Stocks and bonds are one of the most popular forms of investing. Simply put, you purchase stocks and/or bonds on stock exchanges, and they can later be sold at a profit, which is yours to keep. The younger you are, the more diversified, or different, your portfolio should be. Younger people can take higher risks because they still have time to re-invest if something goes wrong. The higher the risk of any kind of investment, usually the greater the return will be. Bonds are similar to stocks except that a bond is more like a small loan being given to a person, corporation, or government project. Over time, the bond earns interest and when it has lived out its full investment life, you reap the return of the interest that has been accrued on the amount of the bond. Whether you decide to work with stocks or bonds, it’s always a good idea to enlist the help of a professional who can help guide you through the steps of purchasing and selling stocks.
Another well known and popular form of investing is known as an IRA account. An IRA account is also known as an Individual Retirement Account. This form of investing is usually begun once you have a job that offers some kind of 401(k) plan. You can fund an IRA with your own money, or your company might contribute. If you do not have a job, you can still start an IRA and then continue the investment process once you enter a career. Many companies will match your contributions or help contribute a certain percentage of your overall contribution each month. The two main IRA types are traditional and Roth. They differ because of how the money is taxed, and it is a good idea to find out the terms of an IRA before you decide to invest in one. This kind of investment is easy and there is very little to no risk involved.

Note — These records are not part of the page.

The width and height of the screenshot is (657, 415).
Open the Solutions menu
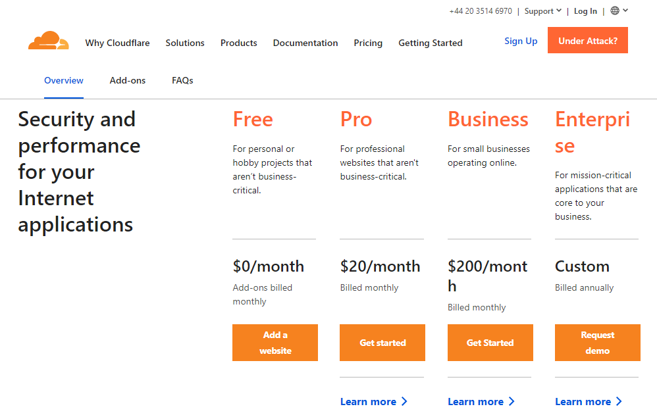coord(185,43)

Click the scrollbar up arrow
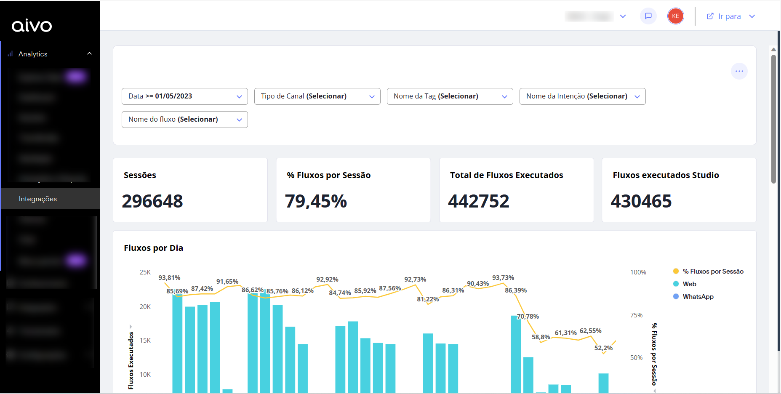tap(773, 50)
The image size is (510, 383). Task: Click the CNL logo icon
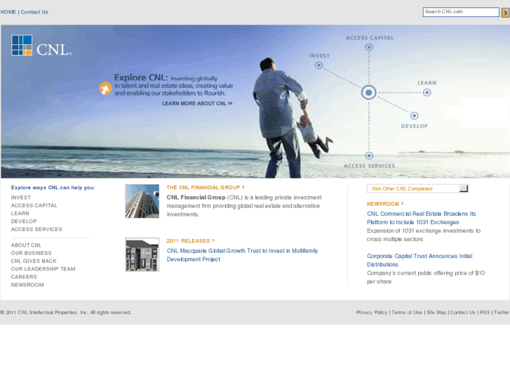(x=22, y=45)
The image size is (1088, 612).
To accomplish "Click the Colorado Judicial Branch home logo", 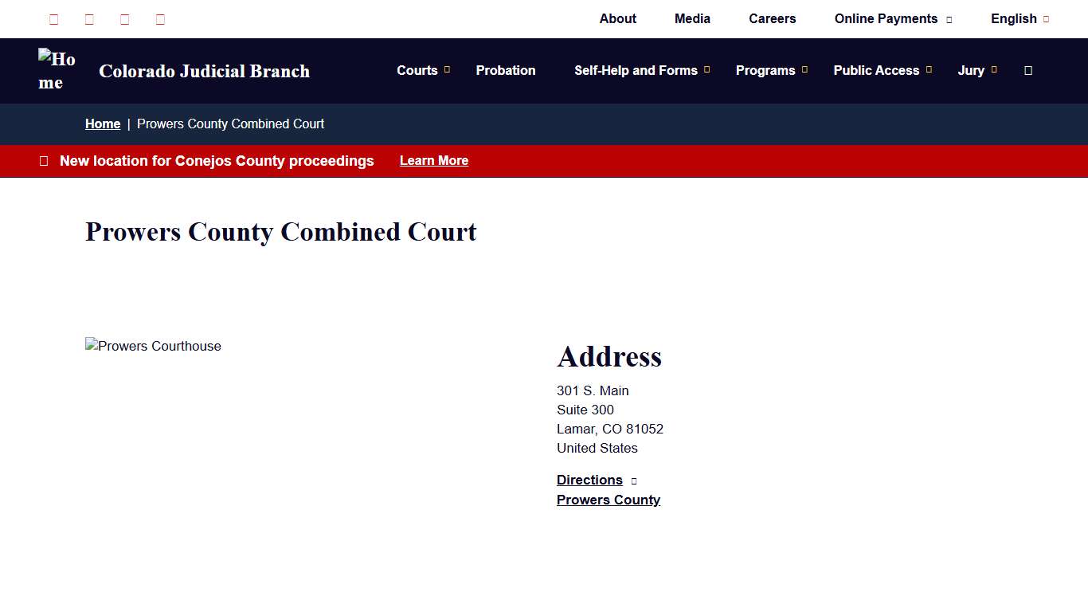I will [57, 71].
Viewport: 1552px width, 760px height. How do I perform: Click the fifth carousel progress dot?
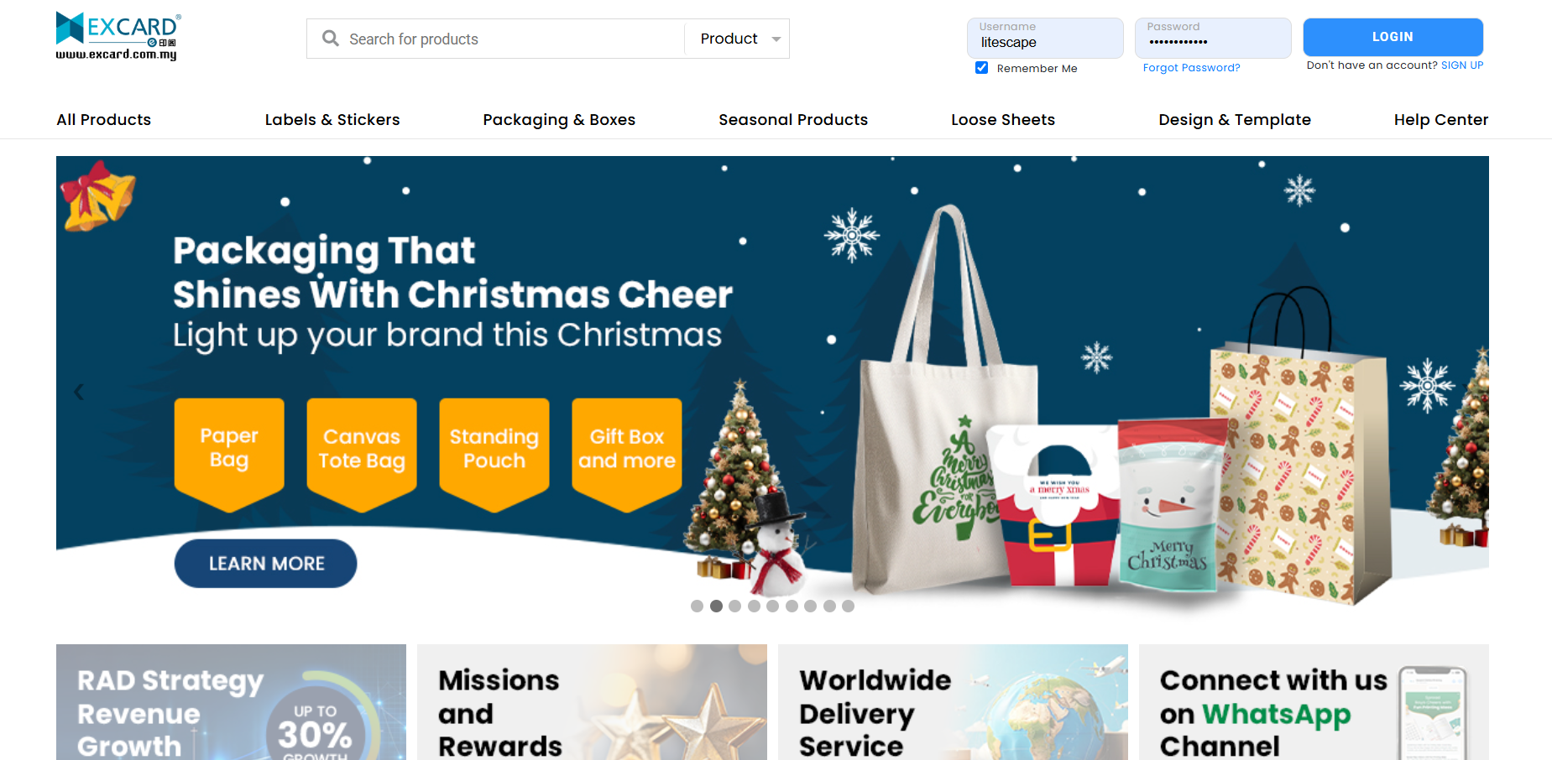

There are many other types of investing you can try, and each one has its own fine print, so always ask questions before you do anything with your money. Try out a few interactive trading games to get a good feel for what dealing with stocks is like. Just saving money is great, but it does not offer much, if any profit like an investment can. Being patient is the key to seeing the benefits of investment, so remember that while it seems like you’re giving your money away at first, it will be well worth it in the end when you get that final return on all of your hard work and money invested. Not only will you have money for the future, but investing can be fun as well. Check with your parents and find out if they have already started some kind of investment plan for you. If so, you can always contribute to that and watch your money grow over time.